DATA FOR ANALYSIS:
Segment Open

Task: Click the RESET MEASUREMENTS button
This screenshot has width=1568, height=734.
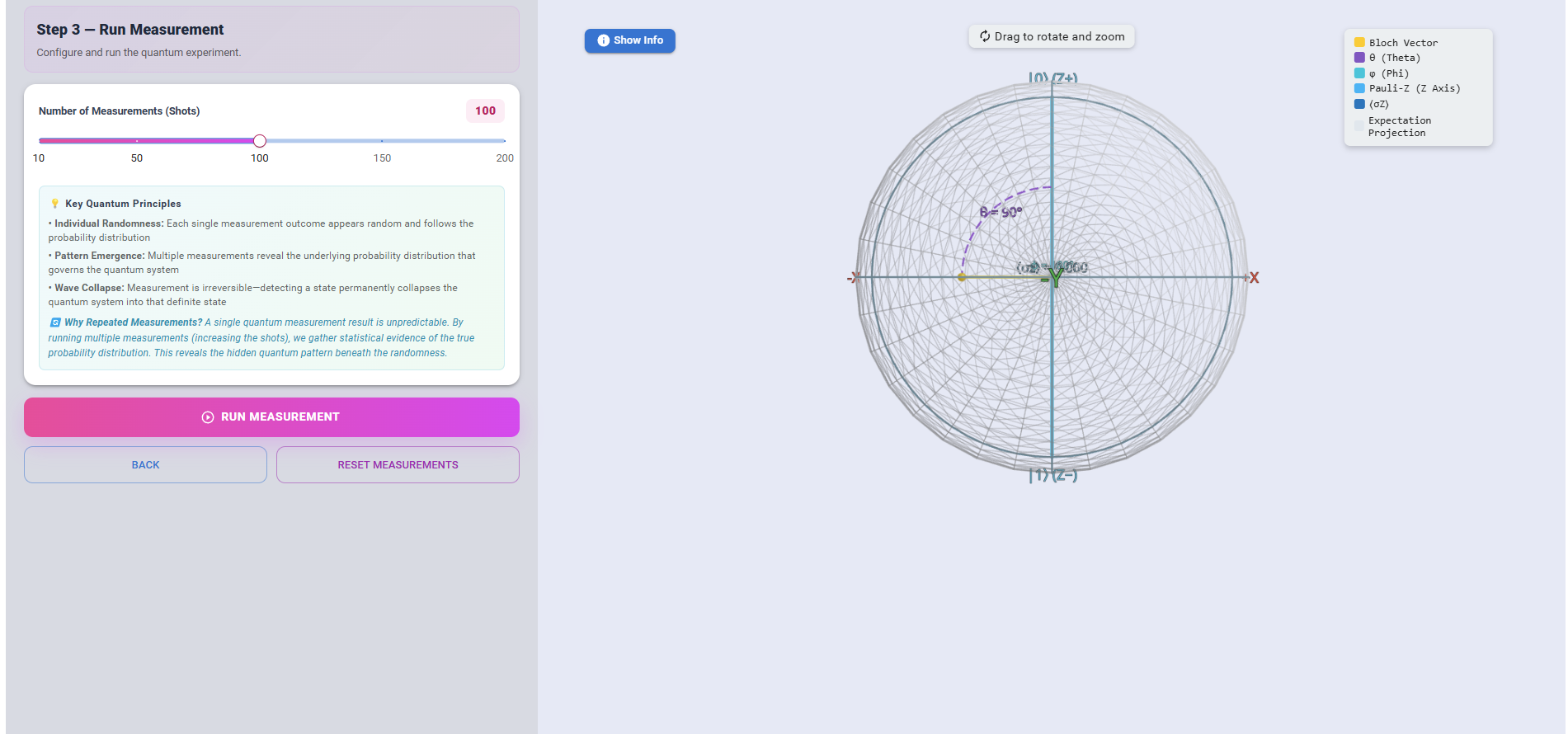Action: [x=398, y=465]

Segment Closed
Segment Open

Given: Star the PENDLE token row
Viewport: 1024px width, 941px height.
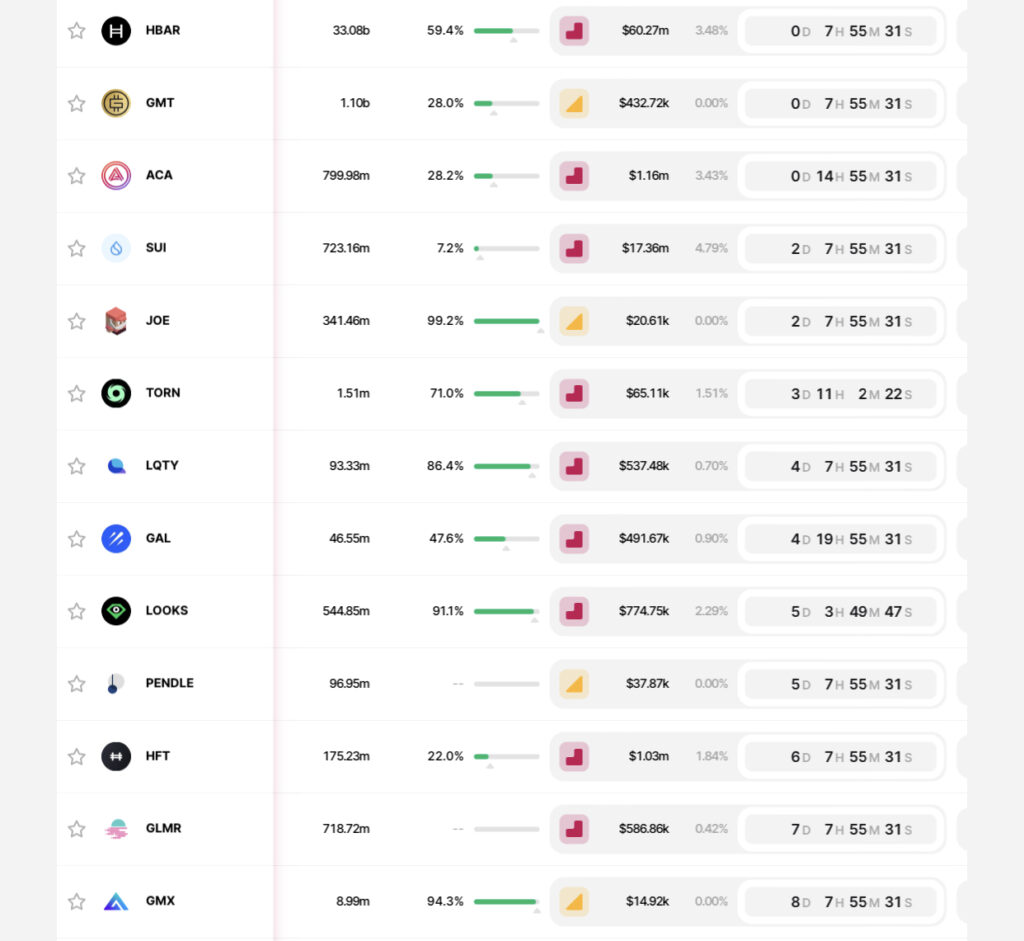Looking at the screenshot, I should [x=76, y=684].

Segment Closed
Segment Open

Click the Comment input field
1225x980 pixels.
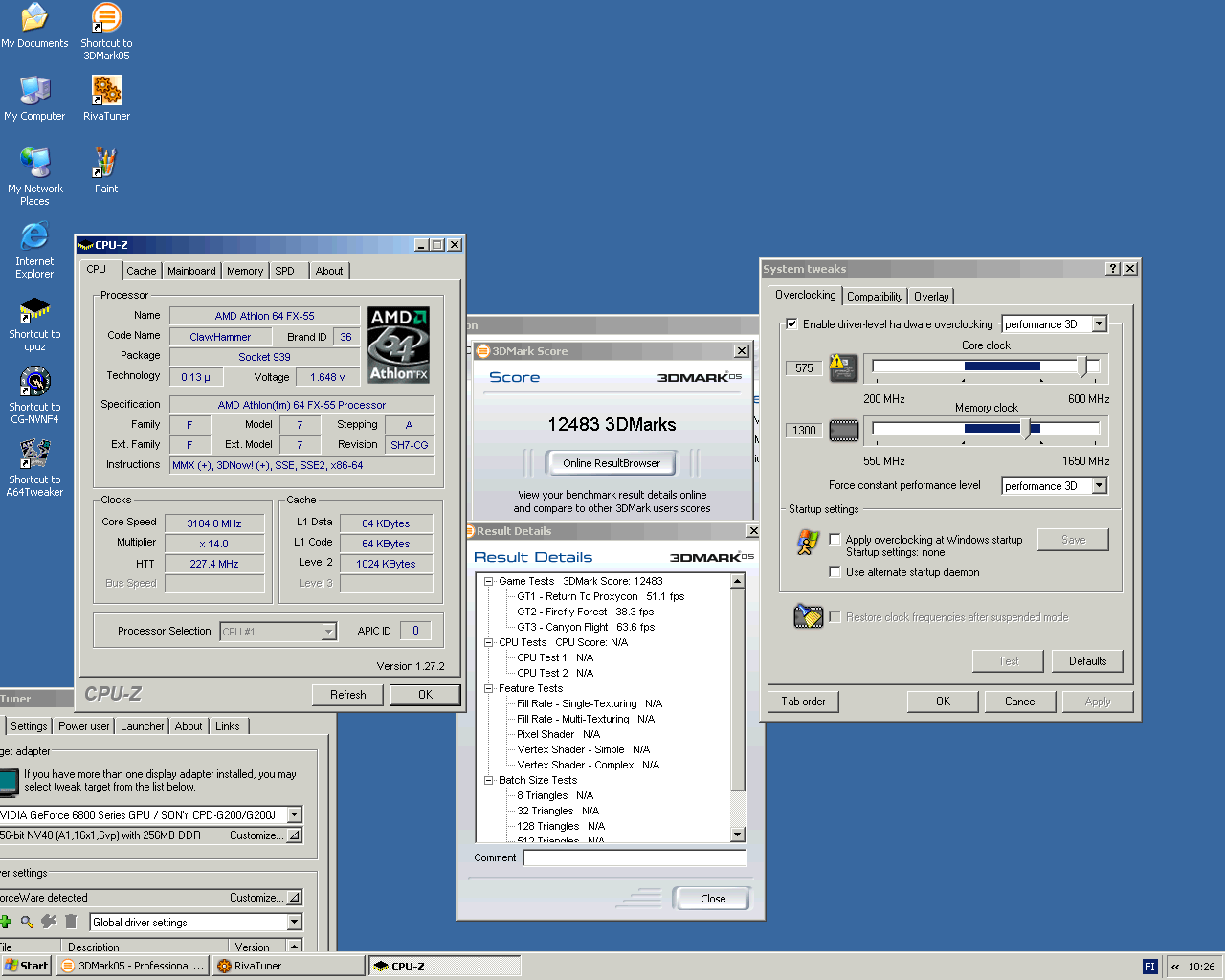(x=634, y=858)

Segment Closed

WHAT TO WORK ON: Search the listing above for the word "Click", and copy every line that has it.

WRITTEN ANSWER:
Task: Click the RESET MEASUREMENTS button
Click the Comment input field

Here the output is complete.